Voyiadjis began his career at LSU in 1980 as an assistant professor after working at the California Institute of Technology, where he earned his master’s in civil engineering, and Columbia University, where he earned his PhD in engineering mechanics. His primary research interests are in plasticity and the damage mechanics of metals, metal matrix composites, polymers, biological tissue, and ceramics with an emphasis on the theoretical modeling, numerical simulation of material behavior, and experimental correlation.

Voyiadjis is also a Foreign Member of both the Polish Academy of Sciences, Division IV (Technical Sciences), and the National Academy of Engineering of Korea. He was also instrumental in LSU joining a consortium of universities and research centers that includes the University Carlos III of Madrid, the National Engineering School of Metz, the Polytechnic University of Poznan, and the Institute of Fundamental Technological Research of the Polish Academy of Sciences in Warsaw. Each year, the consortium organizes an international workshop devoted to the behavior of materials.

Over the last decade, Voyiadjis has helped LSU establish additional relationships with international institutions. In 2009, an exchange agreement with Ecole Nationale d’Ingenieurs in Metz, France, was made. The agreement included the exchange of faculty, research, graduate students, training, and internships. A common project also developed between LSU and ENIM-LaBPS that mainly concerned the friction definition at high-applied velocity. Analytical models have been developed at LSU and experiments performed at ENIM, with the work being presented at conferences and published in journals.
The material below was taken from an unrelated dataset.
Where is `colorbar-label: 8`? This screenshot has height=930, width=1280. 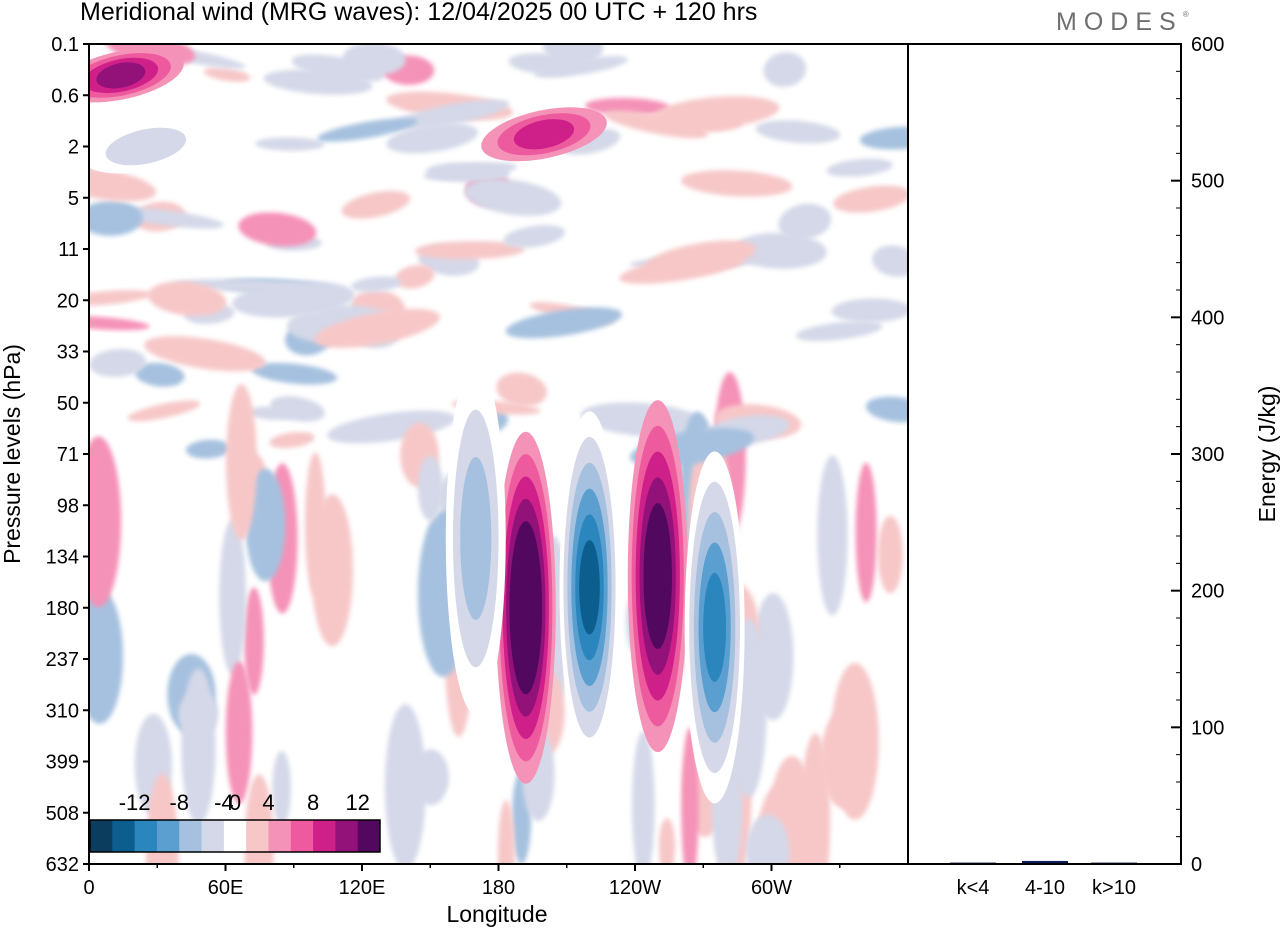
colorbar-label: 8 is located at coordinates (313, 802).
New projects have been proposed related to the characterization and modeling of the microstructural behavior of materials using nano-indentation experiments and computational simulations.
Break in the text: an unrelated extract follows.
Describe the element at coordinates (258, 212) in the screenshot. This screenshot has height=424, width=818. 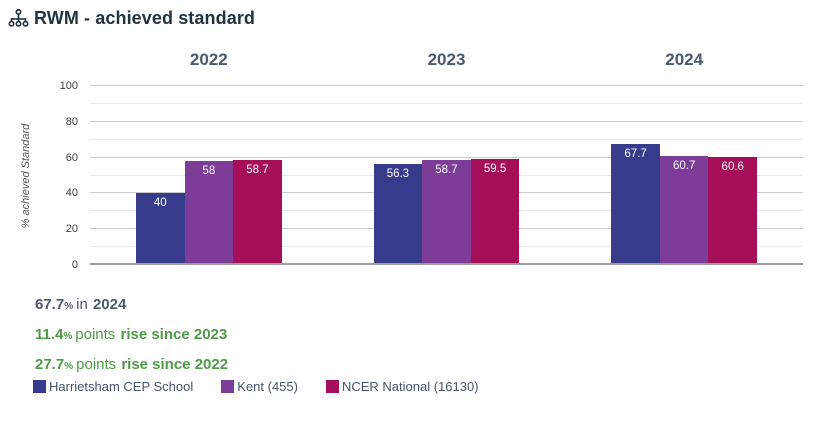
I see `bar-2022-ncer-national-16130: 58.7` at that location.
Another collaboration began in 2009 when students from LSU travelled to the University of Lorraine in France to conduct high-impact experiments at the National Engineering School of Metz, now a department at UL. A number of joint-journal papers and conferences between the two followed, and, during UL Professor Alexis Rusinek’s last visits to LSU, a new lab called MATEX, or Materials Under Extreme Loading Laboratory, was initiated here that allows for the study of the behavior of materials at high-impact loads.

About the European Academy of Sciences and Arts

The European Academy of Sciences and Arts is an international, non-governmental, and non-profit organisation committed to promoting scientific and societal progress. Founded in Salzburg in 1990 by Felix Unger, Franz Kardinal König, and Nikolaus Lobkowicz, its members are leading scientists, artists, and business experts who are dedicated to innovative research, interdisciplinary collaboration, as well as the exchange and dissemination of knowledge. Among its members are 32 Nobel laureates.